The line with "Instruction: Click the", the line with "Open the 15h timestamp of second tweet", and all lines between them in the material below: return these exactly, and no others.

━━━ MATERIALS PROVIDED ━━━

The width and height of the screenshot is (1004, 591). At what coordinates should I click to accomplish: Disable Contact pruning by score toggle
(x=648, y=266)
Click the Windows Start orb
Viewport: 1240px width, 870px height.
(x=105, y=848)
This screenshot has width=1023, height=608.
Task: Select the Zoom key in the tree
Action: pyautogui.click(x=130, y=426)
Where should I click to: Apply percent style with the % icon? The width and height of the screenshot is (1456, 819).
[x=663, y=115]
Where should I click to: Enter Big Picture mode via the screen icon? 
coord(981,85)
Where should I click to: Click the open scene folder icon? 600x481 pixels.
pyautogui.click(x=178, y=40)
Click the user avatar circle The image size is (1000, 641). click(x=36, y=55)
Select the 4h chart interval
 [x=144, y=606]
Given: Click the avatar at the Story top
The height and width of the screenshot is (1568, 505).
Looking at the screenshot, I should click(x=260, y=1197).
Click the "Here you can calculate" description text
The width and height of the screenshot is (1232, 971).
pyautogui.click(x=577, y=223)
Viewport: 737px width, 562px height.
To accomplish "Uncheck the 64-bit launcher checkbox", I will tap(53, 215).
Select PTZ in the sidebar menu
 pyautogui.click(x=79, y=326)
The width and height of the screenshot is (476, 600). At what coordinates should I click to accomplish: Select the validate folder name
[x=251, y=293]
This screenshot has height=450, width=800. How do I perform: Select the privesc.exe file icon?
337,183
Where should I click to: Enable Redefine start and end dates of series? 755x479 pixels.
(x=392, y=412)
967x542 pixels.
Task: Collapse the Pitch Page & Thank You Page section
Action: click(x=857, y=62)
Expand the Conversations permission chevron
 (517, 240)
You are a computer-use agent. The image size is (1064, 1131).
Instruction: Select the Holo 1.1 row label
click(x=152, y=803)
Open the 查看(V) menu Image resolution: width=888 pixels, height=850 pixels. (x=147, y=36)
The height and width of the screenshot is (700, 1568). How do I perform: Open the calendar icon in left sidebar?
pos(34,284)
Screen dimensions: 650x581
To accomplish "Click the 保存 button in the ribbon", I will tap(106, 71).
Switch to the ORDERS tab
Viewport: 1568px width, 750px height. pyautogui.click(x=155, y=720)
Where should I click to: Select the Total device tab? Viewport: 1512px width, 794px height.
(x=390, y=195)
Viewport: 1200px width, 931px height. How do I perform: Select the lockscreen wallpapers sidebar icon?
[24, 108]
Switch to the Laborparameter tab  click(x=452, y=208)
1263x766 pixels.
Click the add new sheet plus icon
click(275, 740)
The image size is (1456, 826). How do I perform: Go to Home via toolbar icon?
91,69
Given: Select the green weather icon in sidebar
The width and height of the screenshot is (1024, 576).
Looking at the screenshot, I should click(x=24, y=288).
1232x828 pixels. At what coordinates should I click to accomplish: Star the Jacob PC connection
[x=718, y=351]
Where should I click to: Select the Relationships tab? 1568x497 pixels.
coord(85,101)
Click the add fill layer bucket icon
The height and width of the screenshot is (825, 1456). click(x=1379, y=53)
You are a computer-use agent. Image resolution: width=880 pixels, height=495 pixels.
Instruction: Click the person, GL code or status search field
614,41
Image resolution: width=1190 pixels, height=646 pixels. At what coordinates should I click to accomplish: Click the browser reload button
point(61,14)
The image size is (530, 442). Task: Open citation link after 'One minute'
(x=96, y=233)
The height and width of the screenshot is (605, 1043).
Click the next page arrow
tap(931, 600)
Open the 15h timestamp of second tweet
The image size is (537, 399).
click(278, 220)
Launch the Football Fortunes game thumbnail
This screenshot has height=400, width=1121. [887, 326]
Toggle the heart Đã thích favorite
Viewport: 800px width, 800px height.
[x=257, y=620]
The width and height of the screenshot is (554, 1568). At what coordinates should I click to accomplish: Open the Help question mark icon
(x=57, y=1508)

━━━

- _ANSWER BELOW_:
Instruction: Click the person, GL code or status search field
614,41
Image resolution: width=1190 pixels, height=646 pixels. At what coordinates should I click to accomplish: Click the browser reload button
point(61,14)
The image size is (530, 442). Task: Open citation link after 'One minute'
(x=96, y=233)
The height and width of the screenshot is (605, 1043).
Click the next page arrow
tap(931, 600)
Open the 15h timestamp of second tweet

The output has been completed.